Adding mutation to Eq. 7 leads to a dynamical model with separate selection and mutation terms [20], given by

$$\begin{aligned} \dot{x}_i = x_i \underbrace{\Big [ (\mathbf {A}\mathbf {y})_i - \mathbf {x}^\text {T}\mathbf {A}\mathbf {y} \Big ]}_{\text {selection}} + \underbrace{\textstyle {\sum _j}\Big (\mathcal {E}_{ij} x_j - \mathcal {E}_{ji} x_i\Big )}_{\text {mutation}} \end{aligned}$$

(8)

By slightly altering or extending the model of Eq. 7 different RL algorithms can be modelled as well. A selection-mutation model of Boltzmann Q-learning (Eqs. 1 and 2) has been proposed by Tuyls et al. [36]. The dynamical system can again be decomposed into terms for exploitation (selection following the replicator dynamics) and exploration (mutation through randomization based on the Boltzmann mechanism):

$$\begin{aligned} \dot{x}_i = \frac{\alpha x_i}{\tau } \underbrace{\Big [ (\mathbf {A}\mathbf {y})_i - \mathbf {x}^\text {T}\mathbf {A}\mathbf {y} \Big ]}_\text {selection} - \alpha x_i \underbrace{\Big [ \log x_i - \textstyle {\sum _k } x_k \log x_k \Big ]}_\text {mutation} \end{aligned}$$

(9)

Technically, these dynamics model the variant Frequency Adjusted Q-learning (FAQ), which mimics simultaneous action updates [23].

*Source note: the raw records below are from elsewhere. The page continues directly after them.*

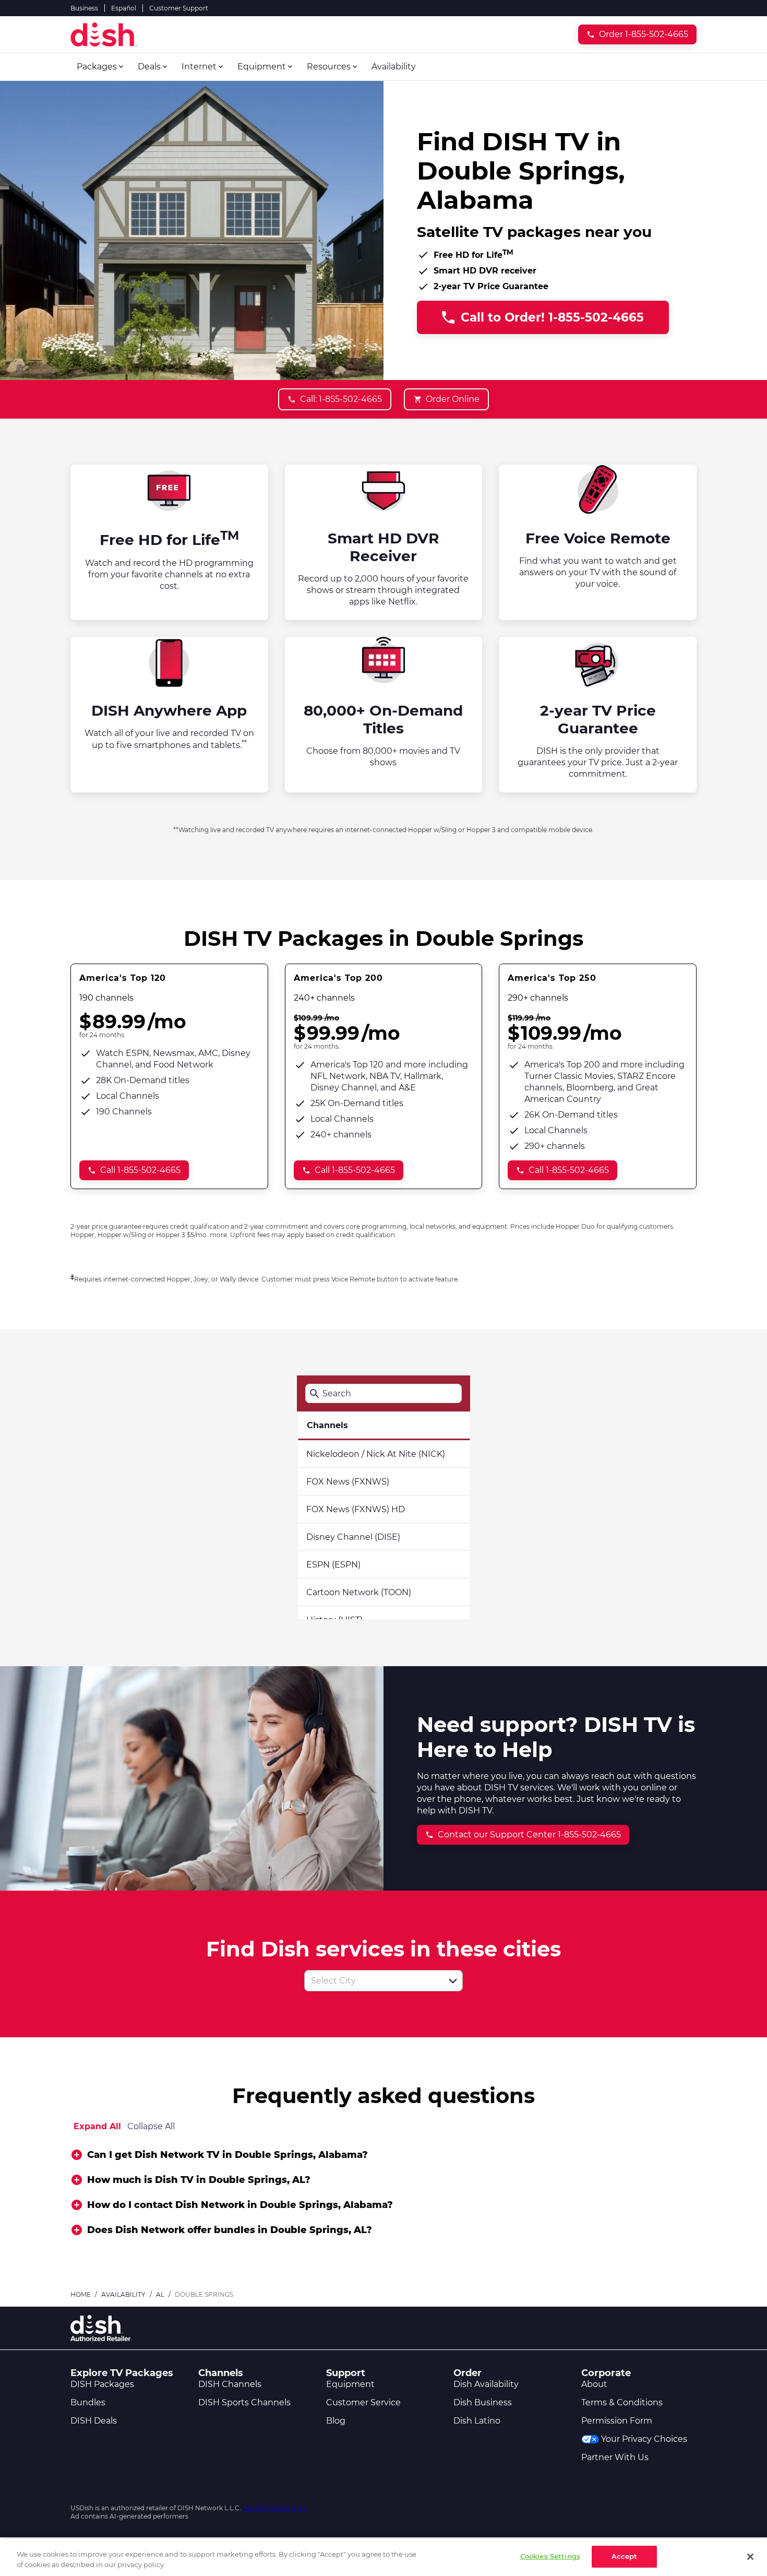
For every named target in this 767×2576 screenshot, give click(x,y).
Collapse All (151, 2126)
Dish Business (482, 2402)
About (594, 2384)
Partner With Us (615, 2457)
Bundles (87, 2402)
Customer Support (178, 8)
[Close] (750, 2556)
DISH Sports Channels (244, 2402)
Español (123, 8)
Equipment (350, 2384)
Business (84, 8)
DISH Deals (93, 2421)
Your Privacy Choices (644, 2439)
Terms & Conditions (622, 2402)
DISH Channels (229, 2384)
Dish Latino (476, 2421)
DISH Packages (102, 2384)
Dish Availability (486, 2384)
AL (160, 2294)
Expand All (97, 2126)
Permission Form (616, 2421)
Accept (625, 2556)
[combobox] (372, 1980)
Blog (335, 2421)
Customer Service (363, 2402)
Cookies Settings (550, 2556)
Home (80, 2294)
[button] (453, 1981)
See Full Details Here (274, 2508)
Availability (123, 2294)
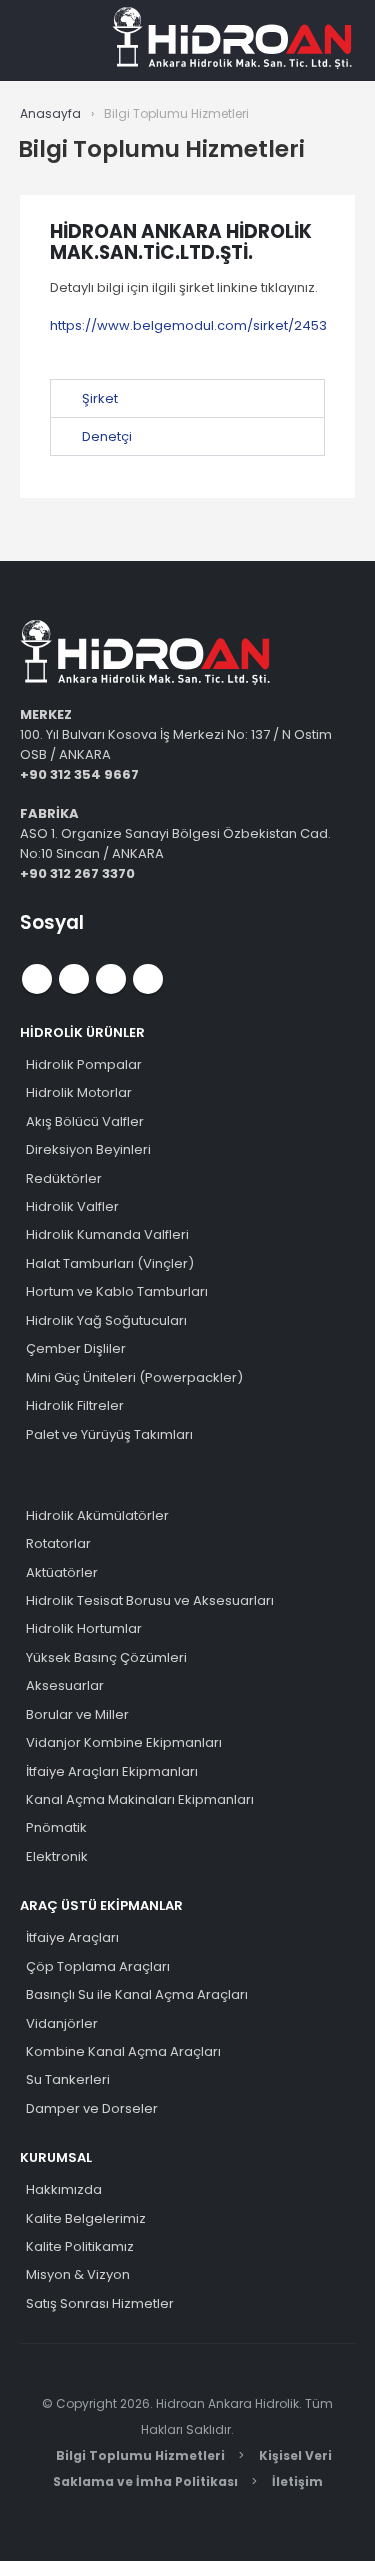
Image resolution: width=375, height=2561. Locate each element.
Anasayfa (50, 113)
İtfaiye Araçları (72, 1937)
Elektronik (57, 1856)
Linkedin (148, 979)
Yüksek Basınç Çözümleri (106, 1657)
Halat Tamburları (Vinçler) (110, 1263)
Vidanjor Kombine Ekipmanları (124, 1742)
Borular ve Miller (77, 1714)
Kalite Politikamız (80, 2246)
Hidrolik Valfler (72, 1206)
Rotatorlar (58, 1543)
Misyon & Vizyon (78, 2274)
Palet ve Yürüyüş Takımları (109, 1434)
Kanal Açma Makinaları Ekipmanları (140, 1799)
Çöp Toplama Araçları (98, 1966)
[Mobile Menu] (63, 40)
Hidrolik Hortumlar (84, 1628)
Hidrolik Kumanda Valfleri (107, 1234)
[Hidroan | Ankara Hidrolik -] (232, 40)
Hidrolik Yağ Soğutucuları (106, 1320)
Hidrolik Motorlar (79, 1092)
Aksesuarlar (65, 1685)
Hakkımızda (64, 2189)
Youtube (74, 979)
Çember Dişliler (76, 1348)
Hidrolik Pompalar (84, 1064)
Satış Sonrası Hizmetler (100, 2303)
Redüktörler (64, 1178)
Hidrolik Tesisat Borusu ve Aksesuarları (150, 1600)
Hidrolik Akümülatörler (97, 1515)
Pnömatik (56, 1827)
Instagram (111, 979)
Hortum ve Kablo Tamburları (117, 1291)
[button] (187, 398)
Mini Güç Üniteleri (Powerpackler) (134, 1377)
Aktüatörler (62, 1572)
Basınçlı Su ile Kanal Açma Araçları (137, 1994)
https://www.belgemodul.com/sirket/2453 (188, 325)
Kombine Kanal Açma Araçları (123, 2051)
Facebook (37, 979)
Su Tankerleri (68, 2079)
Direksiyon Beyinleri (88, 1149)
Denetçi (107, 436)
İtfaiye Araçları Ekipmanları (112, 1771)
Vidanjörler (62, 2023)
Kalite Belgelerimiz (86, 2218)
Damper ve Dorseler (92, 2108)
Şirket (100, 398)
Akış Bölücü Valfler (85, 1121)
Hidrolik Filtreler (75, 1405)
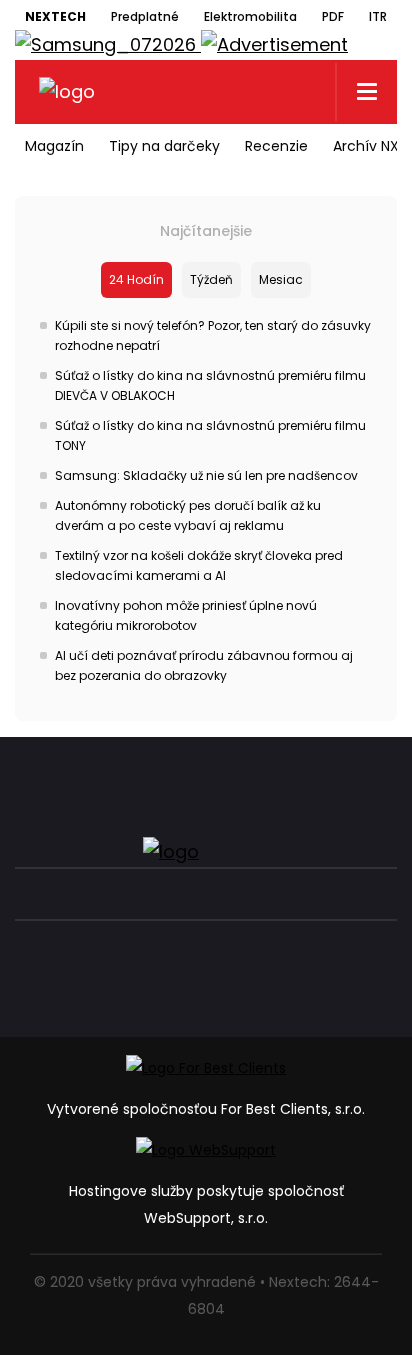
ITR (378, 16)
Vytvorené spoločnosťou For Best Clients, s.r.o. (206, 1109)
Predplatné (145, 16)
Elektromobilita (250, 16)
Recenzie (276, 146)
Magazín (54, 146)
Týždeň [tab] (211, 279)
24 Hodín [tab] (136, 279)
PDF (333, 16)
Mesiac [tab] (281, 279)
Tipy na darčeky (164, 146)
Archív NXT (370, 146)
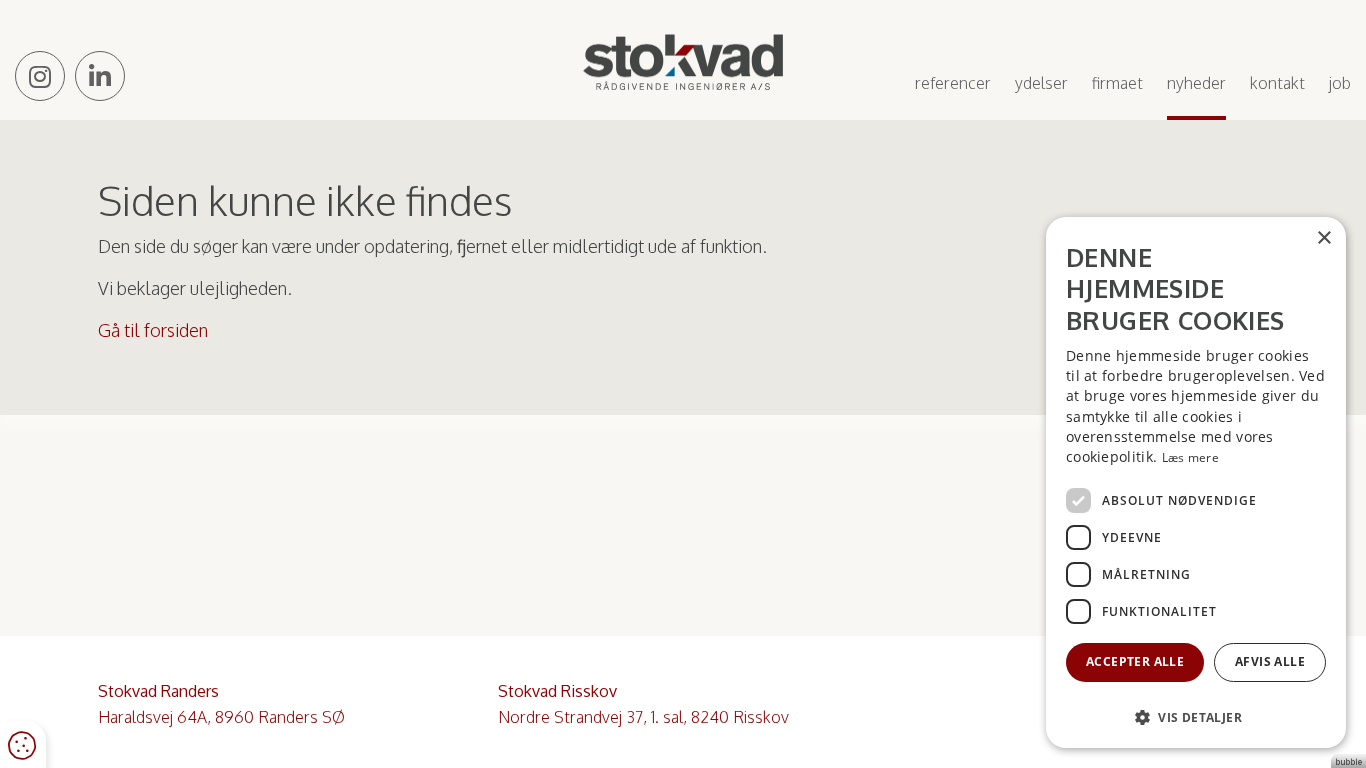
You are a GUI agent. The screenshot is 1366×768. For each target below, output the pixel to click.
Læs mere (1190, 457)
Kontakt (1277, 83)
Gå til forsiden (153, 330)
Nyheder (1196, 83)
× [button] (1323, 238)
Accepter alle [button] (1135, 661)
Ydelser (1041, 83)
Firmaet (1117, 83)
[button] (1196, 716)
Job (1340, 83)
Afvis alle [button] (1270, 661)
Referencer (953, 83)
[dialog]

Lenient FAQ-learning (LFAQ) [6] is a variation aimed at overcoming convergence to suboptimal equilibria by mis-coordination in the early phase of the learning process, when mistakes by one agent may lead to penalties for others, irrespective of the quality of their actions. Leniency towards such mistakes can be achieved by collecting $\kappa $ rewards for each action, and updating the Q-value based on the highest of those rewards. This causes an (optimistic) change in the expected reward for the actions of the learning agent, incorporating the probability of a potential reward for that action being the highest of $\kappa $ consecutive tries [29]. The expected reward for each action $\mathbf {A}\mathbf {y}$ in Eq. 9 is replaced by the utility vector $\mathbf {u}$, with

$$\begin{aligned} u_i = \sum _{j} \frac{a_{ij}y_{j} \left[ \left( \sum _{k:a_{ik}\le a_{ij}}y_{k} \right) ^{\kappa } - \left( \sum _{k:a_{ik}<a_{ij}}y_{k} \right) ^{\kappa } \right] }{\sum _{k:a_{ik}=a_{ij}}y_{k}} \end{aligned}$$

(10)

Each of these models approximates the learning process of independent reinforcement learners in a multi-agent setting. Specifically, they are presented for the case of two-agent interacting in a normal-form game. Extensions to n-players are straightforward, but fall outside the scope of this work. In the next section we will describe our extension of networked replicator dynamics.

4 Networked Replicator Dynamics

In this work, agents are placed on the nodes of a network, and interact only locally with their direct neighbours. Assume a graph $\mathbb {G}$ with N nodes as defined in Sect. 2.3, with N agents placed on the nodes $\{v_1,\ldots ,v_N\}$. If we define each agent by its current policy $\mathbf {x}$ we can write the current network state $\mathcal {X} = (\mathbf {x}^1,\ldots ,\mathbf {x}^N)$. The aim of this work is study how $\mathcal {X}$ evolves over time, given the specific network structure and learning model of the agents. For this purpose, we introduce networked replicator dynamics (NRD), where each agent (or node) is modelled by a population of pure strategies, interacting with each if its neighbours following the multi-population replicator dynamics of Eq. 4.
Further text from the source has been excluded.